MARCH 2009

New concrete offers lower-cost construction

Cement manufacturing is the fourth largest generator of greenhouse gases, but that may change thanks to a construction method that makes a new concrete without using cement.

New concrete reduces cost by a minimum of 25 percent and is much faster.

A West Virginia Company just patented for a new construction technique that creates concrete using the tensile steel found in everything from used tires to mesh fabrics. This new process provides a tremendous cost-savings to builders for the construction of walls, foundations, site pads, driveways, roadways, dams and levees. But this method also finds a new purpose for one of the world’s most plentiful waste products – tires. Developed by The Reinforced Aggregates Company of Morgantown, West Virginia, Mechanical Concrete combines crushed stone particles into a solid by using a thin cylinder – like you would find in a used tire – into a concrete building block. The process takes advantage of the natural way pieces of gravel and stone flow under pressure to instantly combine small stones into a solid concrete.

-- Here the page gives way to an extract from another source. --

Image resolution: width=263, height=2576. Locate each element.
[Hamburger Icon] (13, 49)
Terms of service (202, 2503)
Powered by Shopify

The U.S. Patent and Trademark Office awarded a patent to civil engineer and company founder, Samuel G. Bonasso, who discovered this unique method. “I discovered this idea while looking for a better way to dispose of used tires,” Bonasso said. At the time, Bonasso was Secretary of Transportation for West Virginia and faced disposing a huge backlog of used automobile tires. “What a surprise to find that by removing the side-walls, I could make a mechanical version of concrete. Mechanical Concrete changes how we build with stone. From testing in the lab and with full scale projects, it’s proven to be fast, simple, easy and economical.”

Laboratory tests and field demonstrations of Mechanical Concrete have been conducted at West Virginia University College of Engineering and Mineral Resources, by the West Virginia Division of Highways, private engineers and in the natural resource industry. These projects show that Mechanical Concrete is not only much faster than regular concrete, but it also offers a minimum of 25 percent reduction in cost. “It can be designed to be as strong as necessary to support the desired loads,” Bonasso said. “As an engineered material, its strength depends on the materials selected for the specific use.”